WORK ORDER:
Every line below from the one containing "Click the fourth gold rating star" to the final line must be reproduced exactly, and no other line may appear in the answer.

Items listed in a dataset:
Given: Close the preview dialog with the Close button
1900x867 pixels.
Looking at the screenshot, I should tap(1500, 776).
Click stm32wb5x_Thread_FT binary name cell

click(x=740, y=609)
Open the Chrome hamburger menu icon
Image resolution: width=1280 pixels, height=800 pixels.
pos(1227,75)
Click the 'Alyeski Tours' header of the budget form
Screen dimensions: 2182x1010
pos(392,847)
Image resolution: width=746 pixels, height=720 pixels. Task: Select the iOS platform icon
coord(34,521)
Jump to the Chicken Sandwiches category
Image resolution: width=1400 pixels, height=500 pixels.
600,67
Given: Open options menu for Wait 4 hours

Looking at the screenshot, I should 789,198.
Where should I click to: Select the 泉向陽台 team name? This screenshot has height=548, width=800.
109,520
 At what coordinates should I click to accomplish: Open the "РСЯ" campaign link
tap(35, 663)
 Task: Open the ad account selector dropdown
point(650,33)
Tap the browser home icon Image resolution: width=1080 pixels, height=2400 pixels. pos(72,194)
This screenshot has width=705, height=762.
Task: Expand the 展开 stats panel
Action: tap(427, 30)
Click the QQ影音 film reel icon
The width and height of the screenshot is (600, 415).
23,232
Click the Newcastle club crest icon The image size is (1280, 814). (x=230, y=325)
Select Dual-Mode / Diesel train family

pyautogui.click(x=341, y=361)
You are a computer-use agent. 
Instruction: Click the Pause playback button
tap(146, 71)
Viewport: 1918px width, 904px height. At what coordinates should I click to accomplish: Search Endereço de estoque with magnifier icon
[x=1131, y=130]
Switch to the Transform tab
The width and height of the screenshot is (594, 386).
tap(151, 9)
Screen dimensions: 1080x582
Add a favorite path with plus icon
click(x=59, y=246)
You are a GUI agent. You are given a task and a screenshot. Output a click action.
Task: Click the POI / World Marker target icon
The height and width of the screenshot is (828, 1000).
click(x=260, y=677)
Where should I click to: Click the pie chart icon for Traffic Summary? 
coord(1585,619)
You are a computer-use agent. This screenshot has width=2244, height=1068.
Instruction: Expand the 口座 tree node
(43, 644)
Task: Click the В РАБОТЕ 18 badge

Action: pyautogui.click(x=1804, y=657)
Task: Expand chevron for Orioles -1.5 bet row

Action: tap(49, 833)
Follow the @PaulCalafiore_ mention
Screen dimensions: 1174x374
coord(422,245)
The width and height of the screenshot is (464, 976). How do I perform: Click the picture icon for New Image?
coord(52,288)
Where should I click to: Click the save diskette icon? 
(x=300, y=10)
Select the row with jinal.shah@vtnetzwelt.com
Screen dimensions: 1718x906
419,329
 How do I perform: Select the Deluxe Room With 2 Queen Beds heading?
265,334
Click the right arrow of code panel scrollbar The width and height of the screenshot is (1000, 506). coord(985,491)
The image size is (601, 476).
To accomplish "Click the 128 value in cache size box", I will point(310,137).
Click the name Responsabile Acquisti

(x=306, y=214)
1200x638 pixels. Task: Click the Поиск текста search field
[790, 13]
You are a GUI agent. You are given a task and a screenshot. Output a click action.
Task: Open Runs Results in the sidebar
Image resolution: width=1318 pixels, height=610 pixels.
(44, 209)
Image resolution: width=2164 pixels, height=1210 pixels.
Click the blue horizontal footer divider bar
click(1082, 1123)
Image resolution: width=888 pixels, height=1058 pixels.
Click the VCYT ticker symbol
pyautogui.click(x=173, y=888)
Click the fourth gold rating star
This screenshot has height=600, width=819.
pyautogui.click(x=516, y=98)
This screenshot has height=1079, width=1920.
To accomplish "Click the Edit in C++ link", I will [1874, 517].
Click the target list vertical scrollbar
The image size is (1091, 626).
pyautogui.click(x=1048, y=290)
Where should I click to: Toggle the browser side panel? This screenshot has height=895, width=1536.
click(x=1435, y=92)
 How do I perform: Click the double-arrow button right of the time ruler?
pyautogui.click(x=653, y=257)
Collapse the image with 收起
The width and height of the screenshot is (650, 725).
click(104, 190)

RESPONSE BOX:
Click the fourth gold rating star
This screenshot has height=600, width=819.
pyautogui.click(x=516, y=98)
This screenshot has height=1079, width=1920.
To accomplish "Click the Edit in C++ link", I will [1874, 517].
Click the target list vertical scrollbar
The image size is (1091, 626).
pyautogui.click(x=1048, y=290)
Where should I click to: Toggle the browser side panel? This screenshot has height=895, width=1536.
click(x=1435, y=92)
 How do I perform: Click the double-arrow button right of the time ruler?
pyautogui.click(x=653, y=257)
Collapse the image with 收起
The width and height of the screenshot is (650, 725).
click(104, 190)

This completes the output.